The default performance parameters for multiclass classification are accuracy and ROC AUC (area under the receiver operator curve). The accuracy is the percentage of accurate predictions. For both metrics, values closer to 1 are better. These results suggest the naive Bayes model is performing quite poorly.

The receiver operator curve is a plot that shows the sensitivity at different thresholds. It demonstrates how well a classification model can distinguish between classes.

nb_cv_predictions %>%
  group_by(id) %>%
  roc_curve(truth = major, c(starts_with(".pred"), -.pred_class)) %>%
  autoplot() +
  labs(
    color = NULL,
    title = "Receiver operator curve for Congressional bills",
    subtitle = "Each resample fold is shown in a different color"
  )

Another way to evaluate our model is to evaluate the confusion matrix. A confusion matrix visualizes a model’s false positives and false negatives for each class. There is not a trivial way to visualize multiple confusion matrices, so we can look at them individually for a single fold.

nb_cv_predictions %>%
  filter(id == "Fold01") %>%
  conf_mat(major, .pred_class) %>%
  autoplot(type = "heatmap") +
  scale_y_discrete(labels = function(x) str_wrap(x, 20)) +
  scale_x_discrete(labels = function(x) str_wrap(x, 20))

Ideally all observations would fall on the diagonal. However here we can see that all predictions all under “Health” no matter what the true category.

Compare to the null model

We can assess this model by comparing its performance to a “null model”, or a baseline model. This baseline is a simple, non-informative model that always predicts the largest class for classification. In the absence of any information about the individual observations, this is the best strategy we can follow to generate predictions.

null_classification <- null_model() %>%
  set_engine("parsnip") %>%
  set_mode("classification")

null_cv <- workflow() %>%
  add_recipe(congress_rec) %>%
  add_model(null_classification) %>%
  fit_resamples(
    congress_folds
  )

null_cv %>%
  collect_metrics()
## # A tibble: 2 x 6
##   .metric  .estimator  mean     n std_err .config             
##   <chr>    <chr>      <dbl> <int>   <dbl> <chr>               
## 1 accuracy multiclass 0.137    10 0.00532 Preprocessor1_Model1
## 2 roc_auc  hand_till  0.5      10 0       Preprocessor1_Model1

Notice the accuracy is the same as for the naive Bayes model. This is because naive Bayes still leads to every observation predicted as “Health”, which is the exact same result as the null model. Clearly we need a better modeling strategy.

Concerns regarding multiclass classification

Remember that each bill could fall under one of 20 major policy topics. Compared to binary classification, this is a much harder challenge. For one, the classes are imbalanced. That is, there are far more healthcare related bills than other areas.

ggplot(data = congress, mapping = aes(x = fct_infreq(major) %>% fct_rev())) +
  geom_bar() +
  coord_flip() +
  labs(
    title = "Distribution of legislation",
    subtitle = "By major policy topic",
    x = NULL,
    y = "Number of bills"
  )

Many machine learning algorithms (such as naive Bayes) do not handle imbalanced data well, while other algorithms may not even be capable of performing multiclass classification.

#####

→ **What you will do**
- A) Retype the excerpt on classifying Congressional bills word for word, between "Remember that each" and "performing multiclass classification.", inclusive.
- B) Write a continuation of the excerpt on classifying Congressional bills that picks up after its final sentence.

→ **Provided information**
#####

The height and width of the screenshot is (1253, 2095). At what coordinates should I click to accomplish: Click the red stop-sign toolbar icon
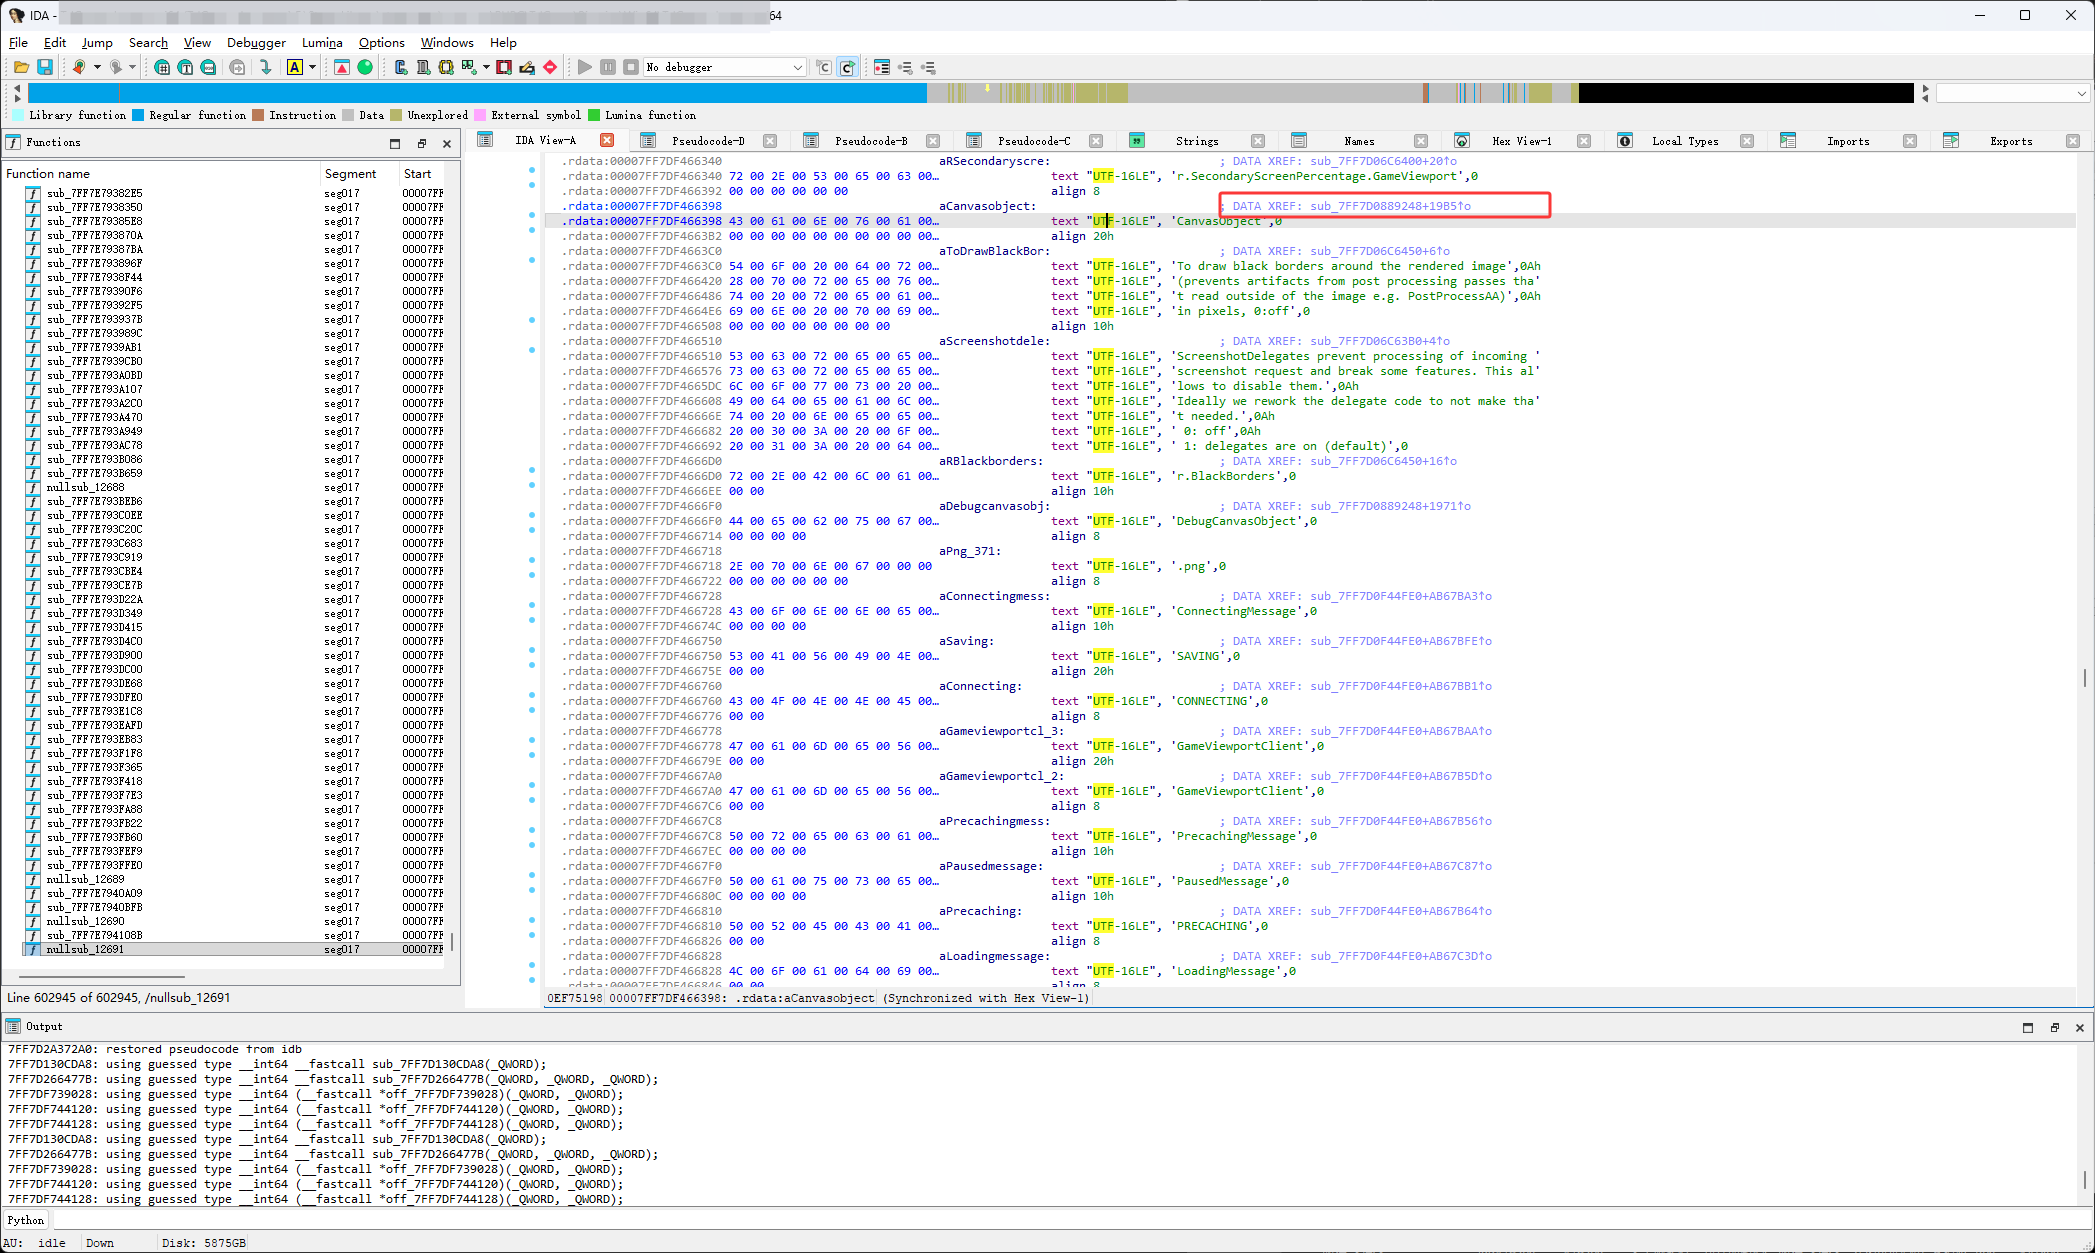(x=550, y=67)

#####

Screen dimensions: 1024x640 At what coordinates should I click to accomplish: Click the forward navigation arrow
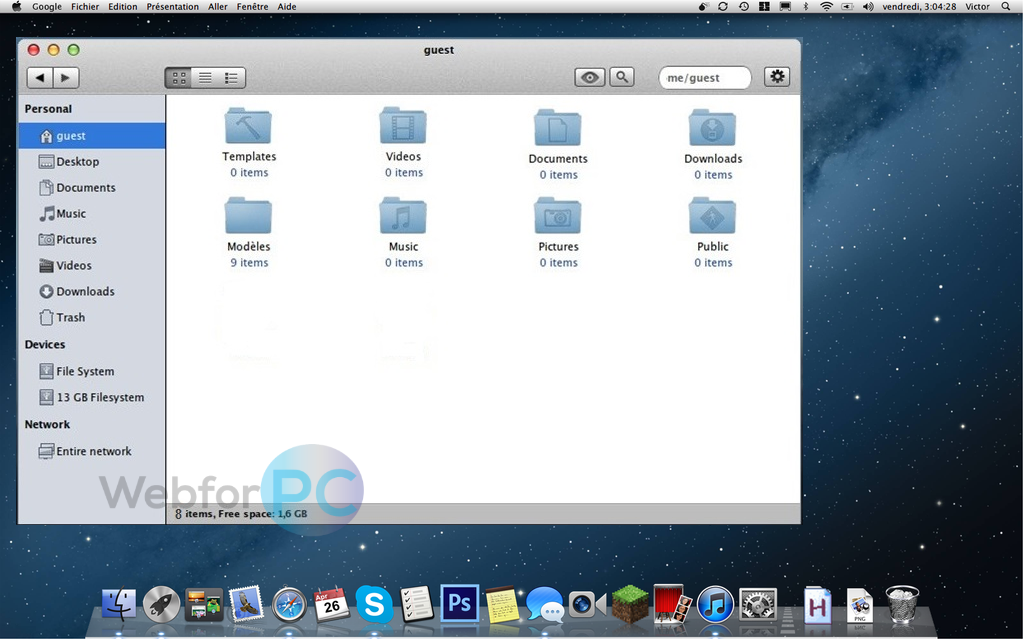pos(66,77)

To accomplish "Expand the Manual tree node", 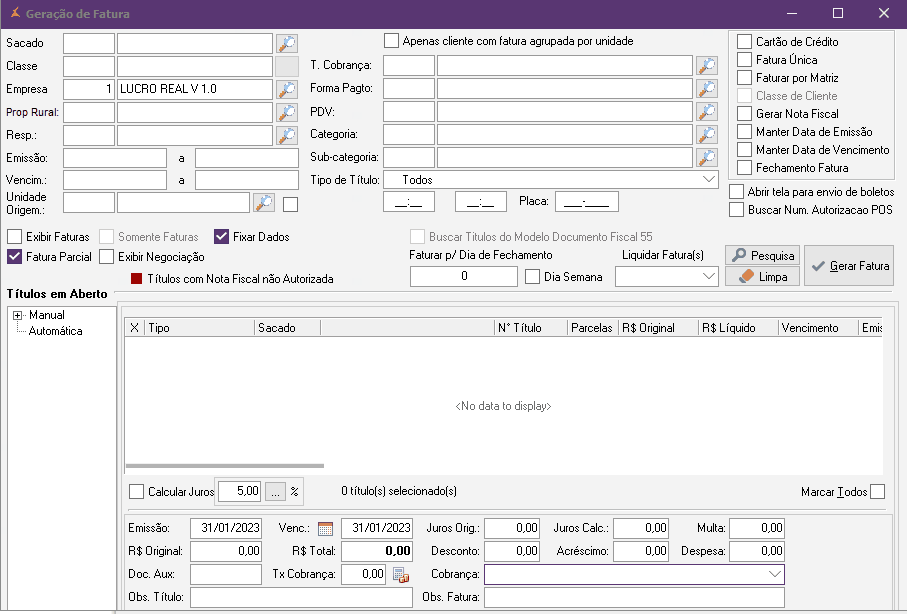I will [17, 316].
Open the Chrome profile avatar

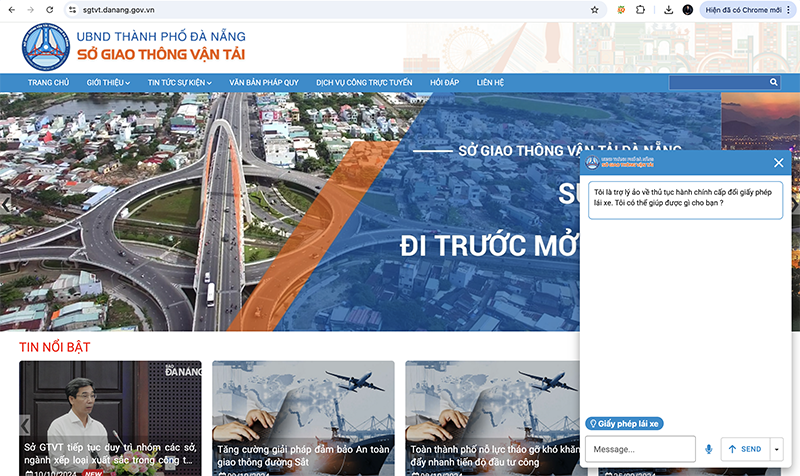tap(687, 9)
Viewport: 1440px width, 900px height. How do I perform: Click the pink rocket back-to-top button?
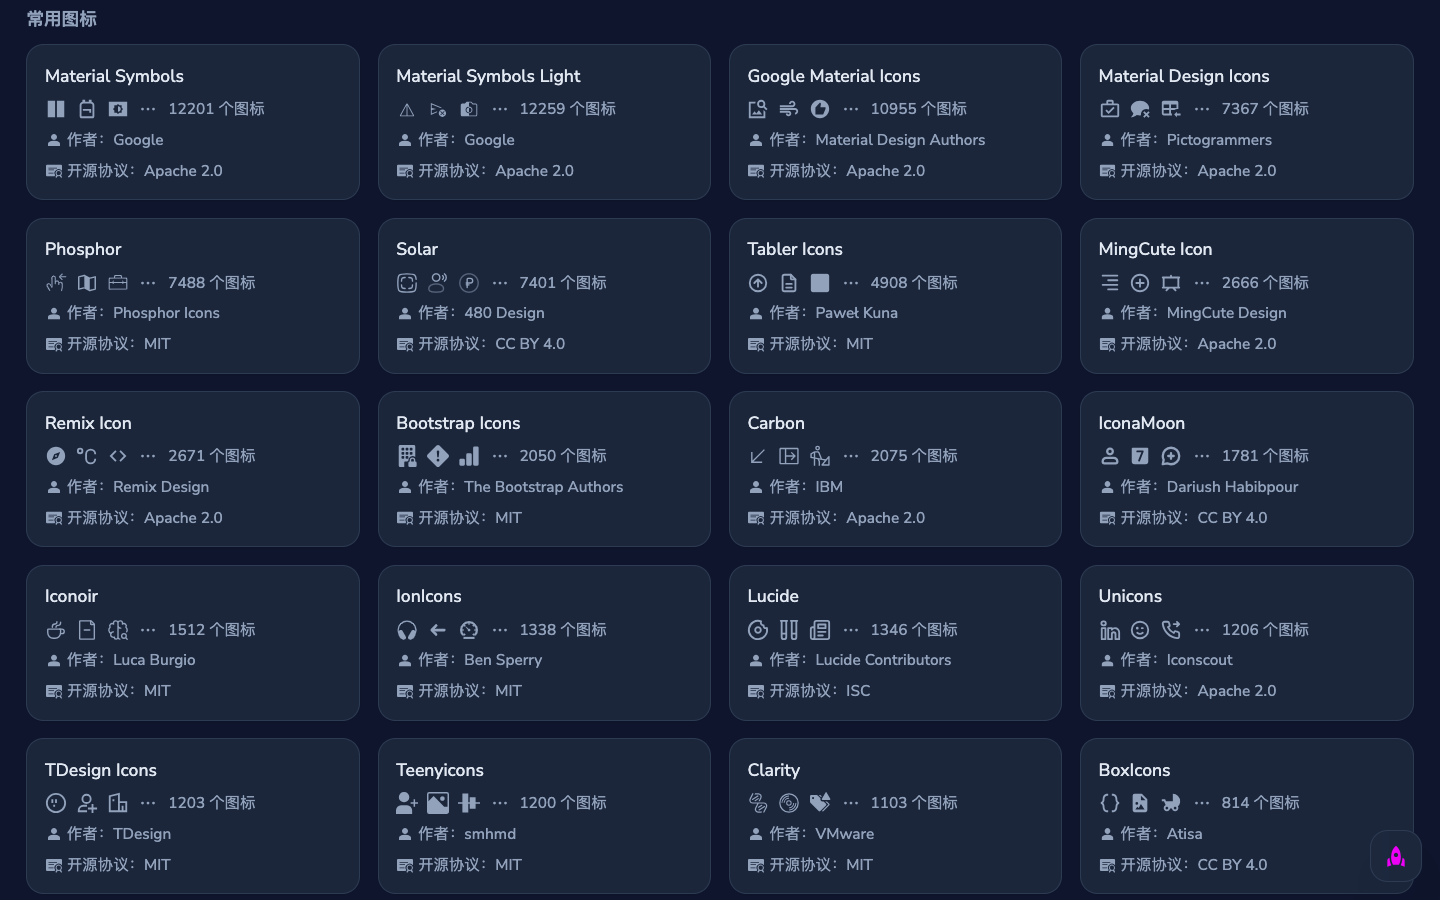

#####

→ **Responses in order**
- A)
Remember that each bill could fall under one of 20 major policy topics. Compared to binary classification, this is a much harder challenge. For one, the classes are imbalanced. That is, there are far more healthcare related bills than other areas.

ggplot(data = congress, mapping = aes(x = fct_infreq(major) %>% fct_rev())) +
  geom_bar() +
  coord_flip() +
  labs(
    title = "Distribution of legislation",
    subtitle = "By major policy topic",
    x = NULL,
    y = "Number of bills"
  )

Many machine learning algorithms (such as naive Bayes) do not handle imbalanced data well, while other algorithms may not even be capable of performing multiclass classification.

- B)
There are many different ways to deal with imbalanced data. Here we will take a simple approach, downsampling, where observations from the majority classes are removed during training to achieve a balanced class distribution. We rely on the themis package for recipes which includes the step_downsample() function to perform downsampling.

library(themis)

# build on existing recipe
congress_rec <- congress_rec %>%
  step_downsample(major)
congress_rec
## Data Recipe
## 
## Inputs:
## 
##       role #variables
##    outcome          1
##  predictor          1
## 
## Operations:
## 
## Tokenization for text
## Stop word removal for text
## Text filtering for text
## Term frequency-inverse document frequency with text
## Down-sampling based on major

Let’s also switch to an alternative modeling approach which handles multiclass problems better, support vector machine (SVM).

svm_spec <- svm_rbf() %>%
  set_mode("classification") %>%
  set_engine("liquidSVM")

svm_spec
## Radial Basis Function Support Vector Machine Specification (classification)
## 
## Computational engine: liquidSVM
svm_wf <- workflow() %>%
  add_recipe(congress_rec) %>%
  add_model(svm_spec)

svm_wf
## ══ Workflow ════════════════════════════════════════════════════════════════════
## Preprocessor: Recipe
## Model: svm_rbf()
## 
## ── Preprocessor ────────────────────────────────────────────────────────────────
## 5 Recipe Steps
## 
## ● step_tokenize()
## ● step_stopwords()
## ● step_tokenfilter()
## ● step_tfidf()
## ● step_downsample()
## 
## ── Model ───────────────────────────────────────────────────────────────────────
## Radial Basis Function Support Vector Machine Specification (classification)
## 
## Computational engine: liquidSVM

The liquidSVM engine doesn’t support class probabilities as output so we need to replace the default metric set with a metric set that doesn’t use class probabilities. Here we use accuracy, sensitivity, and specificity.

set.seed(123)

svm_cv <- fit_resamples(
  svm_wf,
  congress_folds,
  metrics = metric_set(accuracy),
  control = control_resamples(save_pred = TRUE)
)
## ! Fold01: preprocessor 1/1, model 1/1: Solution may not be optimal: try training a...
## ! Fold02: preprocessor 1/1, model 1/1: Solution may not be optimal: try training a...
## ! Fold03: preprocessor 1/1, model 1/1: Solution may not be optimal: try training a...
## ! Fold04: preprocessor 1/1, model 1/1: Solution may not be optimal: try training a...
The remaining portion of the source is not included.